There are no agreed upon treatment protocols for post-concussion symptomatology. Clinical practice guidelines have been proposed based on relatively scant evidence based literature most of which is not of a prospective, controlled and blinded nature with large sample sizes. Appropriate and timely referral to other specialists including psychologists, neuropsychologists, physical and occupational therapists, speech language pathologists, vocational rehabilitation specialists may all be relevant in the context of addressing impairment and disability in those with more persistent problems. That being said there are general principles that are seemingly agreed to by those who treat this patient population including:
- Modulating pain as early as possible including pain symptom generators in the head/scalp and neck, the latter which can refer into the head and cause headaches
- Facilitating restorative sleep as expediently as possible
- Treating associated affective disorders and/or instability
- Limited down time with early progressive aerobic exercise program
- Providing cognitive compensatory techniques
- Early provision of focused education on concussion and prognosis for both patient and patient’s family
- Cognitive behavioral therapy as relevant to facilitate adjustment and minimize secondary psychoemotional impairments
Chronic Traumatic Encephalopathy
Chronic Traumatic Encephalopathy (CTE) is a progressive degenerative disease of the brain associated with repetitive brain trauma, including symptomatic concussions as well as asymptomatic sub-concussive injuries. Trauma triggers progressive degeneration of the brain tissue, including the build-up of an abnormal protein called tau. These changes in the brain can begin months, years, or even decades after the last brain trauma. The brain degeneration is associated with memory loss, confusion, headache, impaired judgment, impulse control problems, aggression, depression, and, eventually, progressive dementia. The issue of CTE and its causal relationship to recurrent concussion remains a hot topic of debate on several levels.
Return to Work
Employment determinations should be made based on the ability of the injured person to work, with or without accommodation, potentially with persistent objectively defined impairment(s) and meet job demands and other conditions of employment, including travel to and from work. Risks and restrictions need to be specifically defined for all involved parties. Getting people back to work at least on a part time, decreased work capacity basis facilitates earlier work reentry and minimizes risks of longer term absenteeism as well as increases potential for earlier return to full work duty. Many employers, however, take the position that the injured worker can only return to their prior position at normal hours and normal work duty assignment….this approach is shortsighted to say the least and results in less likelihood of earlier return to work or return to work at all.
Return to Sports
Based on current evidence based guidelines, athletes should not return to play until their symptoms have abated, their neurological exam “normalized” including neurocognitive testing and they are off medications. Return to play should be graded with ongoing monitoring and if post-concussive symptoms recur then progression should cease. There has been a burgeoning of work looking at the role of subsymptom exacerbation aerobic training to facilitate recovery following concussion. Formal neuropsychological testing would be indicated in players with histories of multiple concussions and along with a focused neurological exam may be used to make decisions about retirement from contact sports.

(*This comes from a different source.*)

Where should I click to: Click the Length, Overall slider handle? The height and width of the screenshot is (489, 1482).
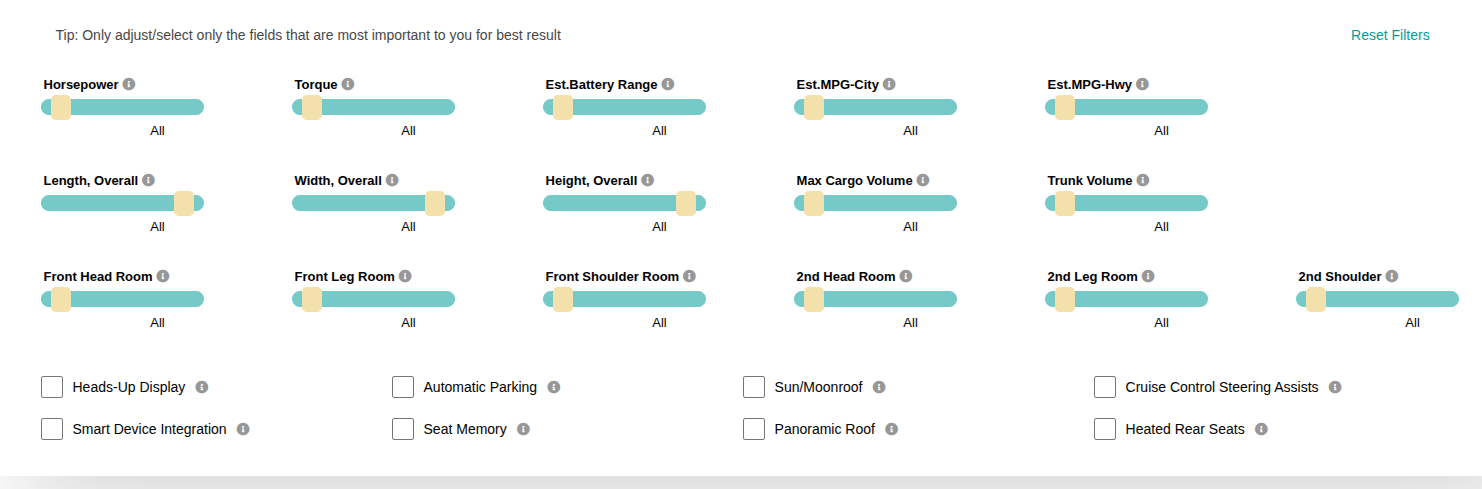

The majority of individuals who sustain single concussive brain injuries do well, particularly if their injuries are not complicated by secondary issues such as PTSD, depression, chronic sensory disorders such as vestibulopathy, chronic pain, and/or other issues. Early education, appropriate rest with graduated return to aerobic exercise, referral to community resources and expedient modulation of early symptoms facilitates earlier recovery and minimizes risks for symptom persistence.